▶ **Required work**:
Resume the passage about Hitchens and the Republican presidential contenders, writing on from its last sentence.

▶ **Supplied passage**:
- - - - - - -

We haven't actually read any of Hitchens' work. So we've been surprised as we "googled" yesterday and today to find that some of his recent pieces for Vanity Fair magazine are lengthy essays on the King James Bible, which he celebrates, and the Ten Commandments, which he "edits". While Hitchens is a boisterous critic of religion, it's clearly not out of ignorance or even bald disdain. He has obviously studied a great deal about the topic and has opinions based on reason.

In this way, he contributes to our own understanding of our own beliefs. If we note his arguments and ponder them, we might actually strengthen our own faith. By analogy, we can describe similar contributions to the Presidential campaign by at least two of the Republican contenders. Ron Paul has strong, but well thought-out notions of foreign policy and monetary policy. We don't like the implications of those notions, if they were to be carried out, but the fact that he raises them makes us and the other candidates develop better arguments for our own positions. In the same way, Herman Cain's "9-9-9" plan may not be favored by many. But it was the first concrete proposal for fiscal reform from among these candidates, and its concrete catchiness forced the others to begin to specify their own schemes. So these two, by offering their interpretations and proposals, have contributed positively to the overall discussion.

- - - - - - -

▶ **Material shown**:
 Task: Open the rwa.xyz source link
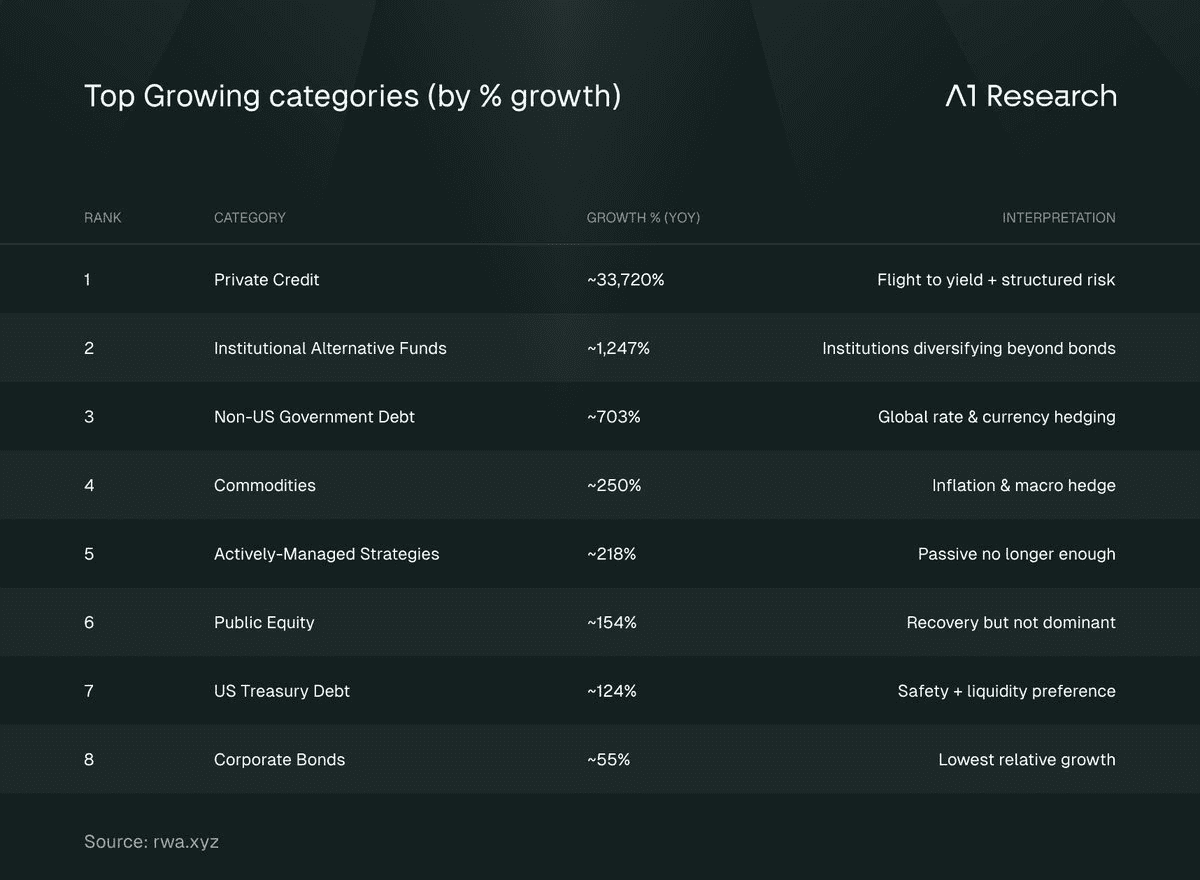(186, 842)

- - - - - - -

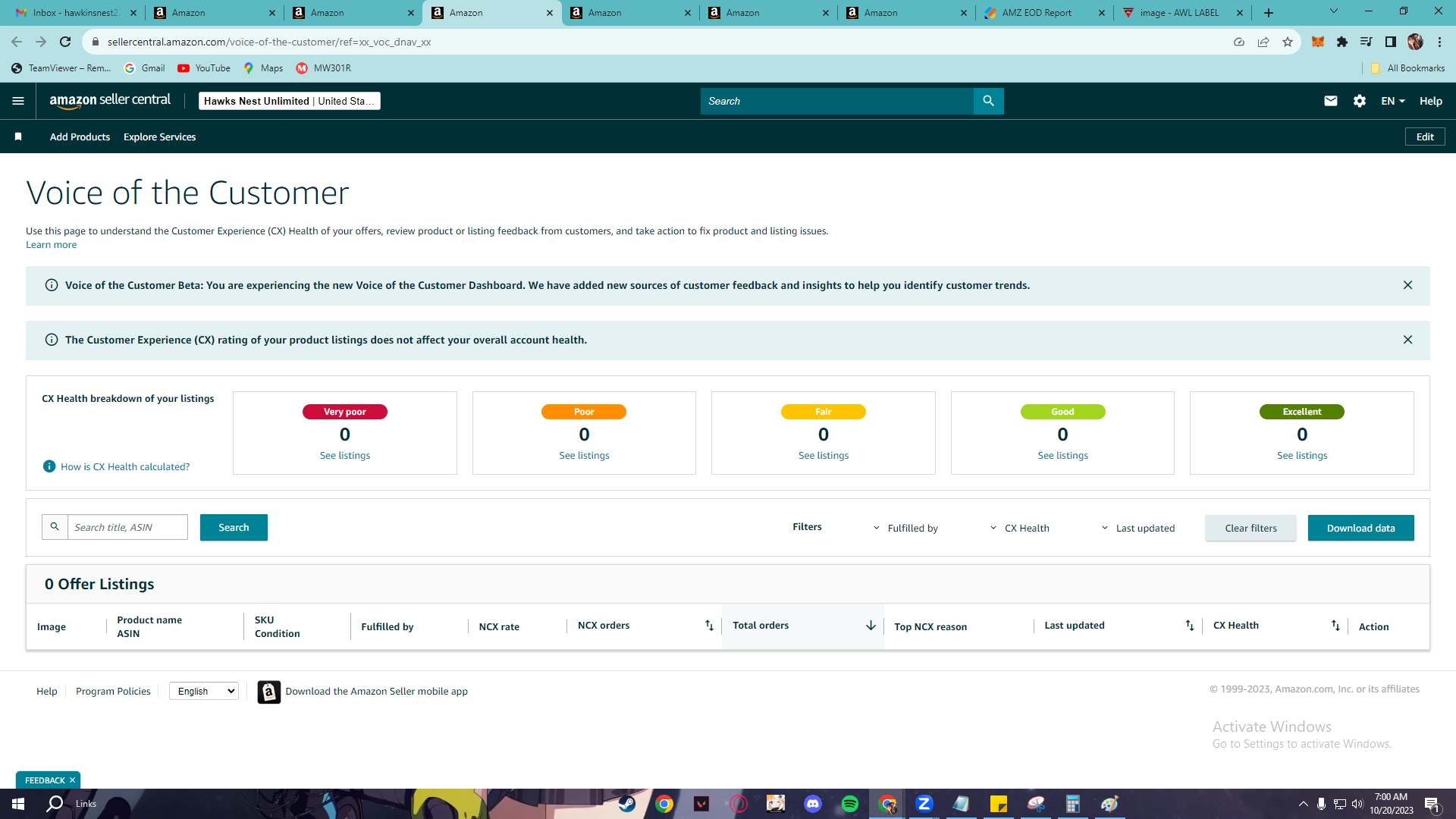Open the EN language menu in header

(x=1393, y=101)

- - - - - - -

▶ **Task result**:
Now, why might Ways of the World be the place on the Geranium Farm where you read about the King James Bible? For two broad reasons, one of which we might even call the Hitchens Argument. Ahead of that, our interest as an economist was piqued by the fact that a leading theologian, Alastair McGrath, in his commemorative In the Beginning, starts that book with a detailed explication of the history of printing.[1] English translations of the Bible were both dependent upon and important to the development of printing technology. Having the Bible available in the language of the people was a key ingredient in the Reformation. The William Tyndale translation, which began to appear around 1526, was printed in Germany and unbound pages were smuggled into England. Tyndale was burned at the stake in 1536 for his work, but its popularity in England was hardly diminished. It was only through the tool of mass production through printing that circulation could be made to ordinary as well as very rich readers.

Hitchens, as well as McGrath, explained in his May 2011 Vanity Fair column[2] the import of the 1611 King James version to the development of the English language and also to the solidification of the nation of England as separate from the rest of Europe.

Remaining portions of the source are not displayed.